I'm reading Theorem 4.14 (p. 70) of Rotman's Intro to Algebraic Topology. He proves that if $X$ is a nonempty path connected space, then $H_0(X)\simeq\mathbb{Z}$, and if $x_0,x_1\in X$, then $cls(x_0)=cls(x_1)$ is a generator of $H_0(X)$. Here $cls(x)$ is the homology class of $x$ in $H_0(X)$.
He writes
If $cls(\gamma)$ is a generator of $H_0(X)$, where $\gamma=\sum m_ix_i$, then $\sum m_i=\pm 1$.
Why is this? I don't follow this step in his proof.

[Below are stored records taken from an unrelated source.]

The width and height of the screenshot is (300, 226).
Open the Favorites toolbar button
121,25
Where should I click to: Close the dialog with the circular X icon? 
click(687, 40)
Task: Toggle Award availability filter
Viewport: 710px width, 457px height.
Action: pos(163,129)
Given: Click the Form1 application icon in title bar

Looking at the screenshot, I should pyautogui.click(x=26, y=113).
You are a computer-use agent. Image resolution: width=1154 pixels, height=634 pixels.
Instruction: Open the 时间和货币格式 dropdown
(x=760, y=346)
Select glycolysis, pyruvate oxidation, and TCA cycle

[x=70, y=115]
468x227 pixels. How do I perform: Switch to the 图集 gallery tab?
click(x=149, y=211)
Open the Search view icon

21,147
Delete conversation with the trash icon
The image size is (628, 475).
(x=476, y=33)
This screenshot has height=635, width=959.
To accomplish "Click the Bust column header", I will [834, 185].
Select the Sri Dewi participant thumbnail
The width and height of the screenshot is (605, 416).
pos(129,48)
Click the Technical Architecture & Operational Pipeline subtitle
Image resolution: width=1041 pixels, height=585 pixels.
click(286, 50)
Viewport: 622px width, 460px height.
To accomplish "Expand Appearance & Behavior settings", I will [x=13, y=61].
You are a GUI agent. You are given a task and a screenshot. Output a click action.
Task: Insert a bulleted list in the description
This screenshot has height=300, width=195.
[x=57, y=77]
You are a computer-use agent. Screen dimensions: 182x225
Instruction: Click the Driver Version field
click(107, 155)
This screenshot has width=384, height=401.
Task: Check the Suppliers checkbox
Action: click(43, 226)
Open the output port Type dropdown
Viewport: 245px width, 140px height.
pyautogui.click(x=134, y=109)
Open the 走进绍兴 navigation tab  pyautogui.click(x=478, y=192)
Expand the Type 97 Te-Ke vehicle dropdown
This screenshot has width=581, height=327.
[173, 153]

$\DeclareMathOperator{\cls}{cls}$Let $\epsilon : C_0(X) \to \mathbb{Z}$ be defined by $\epsilon(\sum m_i x_i) = \sum m_i$. This is clearly a homomorphism, and it vanishes on boundaries (easy check), so it yields $\epsilon : H_0(X) \to \mathbb{Z}$. Suppose that $\cls(\gamma)$ is a generator of $H_0(X)$ and let $n = \epsilon(\cls(\gamma))$. Let $x \in X$ be some point. Then since $\cls(\gamma)$ is a generator, there is some $k \in \mathbb{Z}$ such that $$\cls(x) = k \cls(\gamma) \Rightarrow \epsilon(\cls(x)) = k \epsilon(\cls(\gamma)) \Rightarrow 1 = kn$$ The only invertible elements of $\mathbb{Z}$ are $\pm 1$, therefore $n = \sum m_i = \pm 1$.